**INSTRUCTIONS FOR THE TASK**
Find and copy the lines in the records beneath this task that contain the word "computer".

Source data
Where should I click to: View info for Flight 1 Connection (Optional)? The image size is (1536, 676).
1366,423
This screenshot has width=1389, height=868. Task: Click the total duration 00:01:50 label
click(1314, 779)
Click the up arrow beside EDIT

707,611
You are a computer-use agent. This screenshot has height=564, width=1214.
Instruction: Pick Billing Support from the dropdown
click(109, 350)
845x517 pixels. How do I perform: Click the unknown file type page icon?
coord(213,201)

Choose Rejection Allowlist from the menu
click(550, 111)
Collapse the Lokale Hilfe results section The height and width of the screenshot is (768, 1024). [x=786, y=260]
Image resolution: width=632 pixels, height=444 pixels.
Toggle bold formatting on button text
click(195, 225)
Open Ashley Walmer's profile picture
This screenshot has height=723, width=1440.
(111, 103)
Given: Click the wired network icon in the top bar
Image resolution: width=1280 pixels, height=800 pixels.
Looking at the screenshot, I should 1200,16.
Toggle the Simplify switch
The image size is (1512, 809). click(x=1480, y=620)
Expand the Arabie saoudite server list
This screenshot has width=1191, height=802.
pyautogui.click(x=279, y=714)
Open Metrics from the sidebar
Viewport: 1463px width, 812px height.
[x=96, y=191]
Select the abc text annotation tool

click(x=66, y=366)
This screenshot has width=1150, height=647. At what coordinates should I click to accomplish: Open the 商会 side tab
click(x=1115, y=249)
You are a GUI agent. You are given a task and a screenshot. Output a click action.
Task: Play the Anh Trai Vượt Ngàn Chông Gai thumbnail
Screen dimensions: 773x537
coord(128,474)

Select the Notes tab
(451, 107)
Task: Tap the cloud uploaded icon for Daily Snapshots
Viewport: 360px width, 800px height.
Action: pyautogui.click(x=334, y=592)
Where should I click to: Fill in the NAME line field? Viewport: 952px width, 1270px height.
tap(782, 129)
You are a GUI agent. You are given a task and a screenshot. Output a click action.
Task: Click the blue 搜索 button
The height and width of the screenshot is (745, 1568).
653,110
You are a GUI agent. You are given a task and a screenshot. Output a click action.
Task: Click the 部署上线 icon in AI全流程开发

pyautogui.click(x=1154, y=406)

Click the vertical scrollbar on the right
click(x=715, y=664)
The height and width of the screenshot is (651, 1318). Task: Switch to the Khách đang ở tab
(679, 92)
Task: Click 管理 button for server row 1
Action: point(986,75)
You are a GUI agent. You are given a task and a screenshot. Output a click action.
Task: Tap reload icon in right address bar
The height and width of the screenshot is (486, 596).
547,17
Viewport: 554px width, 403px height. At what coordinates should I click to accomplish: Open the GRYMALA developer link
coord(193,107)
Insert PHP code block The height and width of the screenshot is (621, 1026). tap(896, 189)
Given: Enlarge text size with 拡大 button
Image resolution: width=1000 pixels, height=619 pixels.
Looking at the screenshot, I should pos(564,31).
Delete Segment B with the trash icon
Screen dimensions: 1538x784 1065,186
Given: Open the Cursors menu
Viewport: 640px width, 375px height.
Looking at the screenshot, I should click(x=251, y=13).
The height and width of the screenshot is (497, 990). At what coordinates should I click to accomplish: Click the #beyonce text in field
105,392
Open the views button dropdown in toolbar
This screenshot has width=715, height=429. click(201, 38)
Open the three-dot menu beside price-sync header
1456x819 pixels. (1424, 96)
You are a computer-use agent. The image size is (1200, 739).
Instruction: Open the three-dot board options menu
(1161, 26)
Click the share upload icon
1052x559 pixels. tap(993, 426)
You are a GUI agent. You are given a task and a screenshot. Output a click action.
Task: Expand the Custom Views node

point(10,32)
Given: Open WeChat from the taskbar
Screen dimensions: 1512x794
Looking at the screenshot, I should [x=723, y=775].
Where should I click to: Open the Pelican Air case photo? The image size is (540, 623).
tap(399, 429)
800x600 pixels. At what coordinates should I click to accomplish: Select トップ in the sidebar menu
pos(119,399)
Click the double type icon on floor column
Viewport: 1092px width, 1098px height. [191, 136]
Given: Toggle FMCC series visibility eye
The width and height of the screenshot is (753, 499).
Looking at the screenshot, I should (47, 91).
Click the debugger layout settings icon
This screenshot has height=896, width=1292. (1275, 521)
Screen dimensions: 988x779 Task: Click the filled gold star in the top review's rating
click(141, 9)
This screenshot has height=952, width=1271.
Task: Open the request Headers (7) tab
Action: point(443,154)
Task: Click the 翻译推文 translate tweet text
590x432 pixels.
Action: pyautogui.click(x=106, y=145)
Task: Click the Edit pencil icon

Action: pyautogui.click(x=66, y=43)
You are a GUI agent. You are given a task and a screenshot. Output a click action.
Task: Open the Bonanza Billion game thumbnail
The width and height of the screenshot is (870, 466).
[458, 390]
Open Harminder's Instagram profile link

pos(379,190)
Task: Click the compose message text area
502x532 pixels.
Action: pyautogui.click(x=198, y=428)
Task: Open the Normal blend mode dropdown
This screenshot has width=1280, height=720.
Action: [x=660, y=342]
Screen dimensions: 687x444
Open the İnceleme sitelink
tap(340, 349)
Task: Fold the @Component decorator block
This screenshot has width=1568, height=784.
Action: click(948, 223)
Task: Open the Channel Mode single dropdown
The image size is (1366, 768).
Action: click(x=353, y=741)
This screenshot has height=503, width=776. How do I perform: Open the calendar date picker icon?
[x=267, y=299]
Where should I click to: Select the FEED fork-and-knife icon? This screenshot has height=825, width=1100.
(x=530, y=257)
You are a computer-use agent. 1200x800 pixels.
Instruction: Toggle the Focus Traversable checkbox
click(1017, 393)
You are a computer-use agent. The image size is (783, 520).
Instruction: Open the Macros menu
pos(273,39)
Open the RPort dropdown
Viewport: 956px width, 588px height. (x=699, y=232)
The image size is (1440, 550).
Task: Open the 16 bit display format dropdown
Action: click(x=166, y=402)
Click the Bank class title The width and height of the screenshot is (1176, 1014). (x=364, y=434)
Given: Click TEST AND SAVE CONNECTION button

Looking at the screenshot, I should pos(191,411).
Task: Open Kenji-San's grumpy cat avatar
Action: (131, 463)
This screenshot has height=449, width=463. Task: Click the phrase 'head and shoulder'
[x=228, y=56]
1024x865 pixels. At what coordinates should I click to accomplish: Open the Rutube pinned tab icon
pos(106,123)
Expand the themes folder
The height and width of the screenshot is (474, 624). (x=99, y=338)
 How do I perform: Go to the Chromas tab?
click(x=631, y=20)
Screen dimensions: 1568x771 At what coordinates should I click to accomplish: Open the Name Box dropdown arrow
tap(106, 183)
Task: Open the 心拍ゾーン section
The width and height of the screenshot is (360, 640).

**EXERCISE RESPONSE**
You are a computer-use agent. This screenshot has height=564, width=1214.
You are a computer-use agent. The image size is (1200, 739).
You are a computer-use agent. 1200x800 pixels.
You are a computer-use agent. The image size is (783, 520).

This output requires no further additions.